→ EXERCISE: Should the word "target" occur in a line of the records, copy that line.

[SUPPLIED MATERIAL]

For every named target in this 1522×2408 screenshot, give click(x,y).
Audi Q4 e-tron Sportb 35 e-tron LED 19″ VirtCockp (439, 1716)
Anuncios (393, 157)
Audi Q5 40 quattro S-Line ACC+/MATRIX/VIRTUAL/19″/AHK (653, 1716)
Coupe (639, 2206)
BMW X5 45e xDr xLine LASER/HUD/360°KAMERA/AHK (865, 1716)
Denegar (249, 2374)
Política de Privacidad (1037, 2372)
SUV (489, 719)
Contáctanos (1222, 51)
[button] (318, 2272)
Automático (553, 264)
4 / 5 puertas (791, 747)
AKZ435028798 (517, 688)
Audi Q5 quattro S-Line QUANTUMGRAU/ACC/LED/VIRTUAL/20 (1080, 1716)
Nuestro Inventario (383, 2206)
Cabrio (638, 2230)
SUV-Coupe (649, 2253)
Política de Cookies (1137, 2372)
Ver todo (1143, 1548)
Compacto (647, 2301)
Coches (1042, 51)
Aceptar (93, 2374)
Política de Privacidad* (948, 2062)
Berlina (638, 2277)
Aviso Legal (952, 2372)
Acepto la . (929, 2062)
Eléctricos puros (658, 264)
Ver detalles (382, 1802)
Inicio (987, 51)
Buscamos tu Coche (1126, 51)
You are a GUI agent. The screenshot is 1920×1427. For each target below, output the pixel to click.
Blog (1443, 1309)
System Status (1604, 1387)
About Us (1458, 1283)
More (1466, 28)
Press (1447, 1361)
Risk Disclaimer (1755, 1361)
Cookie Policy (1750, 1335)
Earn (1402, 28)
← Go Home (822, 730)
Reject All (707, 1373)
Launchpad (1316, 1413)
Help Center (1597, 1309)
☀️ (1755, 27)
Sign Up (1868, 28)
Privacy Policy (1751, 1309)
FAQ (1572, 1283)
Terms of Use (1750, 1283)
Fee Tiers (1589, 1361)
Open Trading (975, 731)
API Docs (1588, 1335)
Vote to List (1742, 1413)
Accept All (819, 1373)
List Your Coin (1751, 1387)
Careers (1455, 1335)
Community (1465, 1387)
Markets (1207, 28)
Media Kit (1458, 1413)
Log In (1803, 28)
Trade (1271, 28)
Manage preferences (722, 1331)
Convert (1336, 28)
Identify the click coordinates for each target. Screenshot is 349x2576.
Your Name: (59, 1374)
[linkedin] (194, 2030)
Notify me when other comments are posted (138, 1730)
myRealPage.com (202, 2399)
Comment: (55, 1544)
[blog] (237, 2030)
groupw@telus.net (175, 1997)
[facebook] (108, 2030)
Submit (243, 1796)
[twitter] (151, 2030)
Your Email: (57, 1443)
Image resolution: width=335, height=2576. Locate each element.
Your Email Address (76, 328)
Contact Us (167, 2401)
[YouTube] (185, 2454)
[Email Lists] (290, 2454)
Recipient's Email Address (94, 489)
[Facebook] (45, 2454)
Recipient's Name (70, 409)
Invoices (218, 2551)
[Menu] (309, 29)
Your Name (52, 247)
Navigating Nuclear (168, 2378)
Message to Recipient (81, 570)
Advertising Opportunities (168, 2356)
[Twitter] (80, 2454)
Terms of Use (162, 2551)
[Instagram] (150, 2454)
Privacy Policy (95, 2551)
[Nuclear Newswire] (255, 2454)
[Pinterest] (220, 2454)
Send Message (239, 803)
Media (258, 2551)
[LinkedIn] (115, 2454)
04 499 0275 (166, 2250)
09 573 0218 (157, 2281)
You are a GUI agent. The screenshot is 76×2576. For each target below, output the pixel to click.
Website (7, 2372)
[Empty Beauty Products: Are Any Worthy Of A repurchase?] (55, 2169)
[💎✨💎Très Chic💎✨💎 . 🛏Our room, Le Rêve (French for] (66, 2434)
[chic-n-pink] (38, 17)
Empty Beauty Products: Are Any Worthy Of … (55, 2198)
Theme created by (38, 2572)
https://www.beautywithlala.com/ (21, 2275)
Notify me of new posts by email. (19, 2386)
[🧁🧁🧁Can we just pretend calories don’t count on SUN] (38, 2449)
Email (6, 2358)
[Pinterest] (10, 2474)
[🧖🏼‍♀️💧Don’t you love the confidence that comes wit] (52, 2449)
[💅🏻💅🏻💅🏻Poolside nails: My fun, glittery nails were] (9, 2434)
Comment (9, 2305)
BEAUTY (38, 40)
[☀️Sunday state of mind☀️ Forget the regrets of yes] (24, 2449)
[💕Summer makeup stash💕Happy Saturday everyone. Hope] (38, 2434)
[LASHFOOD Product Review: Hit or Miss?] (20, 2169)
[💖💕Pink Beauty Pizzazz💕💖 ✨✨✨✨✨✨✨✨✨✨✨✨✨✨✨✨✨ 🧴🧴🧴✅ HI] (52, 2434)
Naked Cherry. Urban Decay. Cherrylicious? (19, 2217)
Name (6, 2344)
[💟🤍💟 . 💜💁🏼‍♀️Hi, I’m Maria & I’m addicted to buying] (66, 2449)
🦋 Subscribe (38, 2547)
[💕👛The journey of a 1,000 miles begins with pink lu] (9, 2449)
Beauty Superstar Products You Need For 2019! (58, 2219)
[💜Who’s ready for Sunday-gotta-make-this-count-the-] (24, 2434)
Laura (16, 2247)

[/SUPPLIED MATERIAL]

→ TASK SOLUTION:
For every named target in this 1522×2408 screenshot, give click(x,y).
You are a GUI agent. The screenshot is 1920×1427. For each target below, output the pixel to click.
Identify the click coordinates for each target. Screenshot is 349x2576.
You are a GUI agent. The screenshot is 76×2576. For each target below, output the pixel to click.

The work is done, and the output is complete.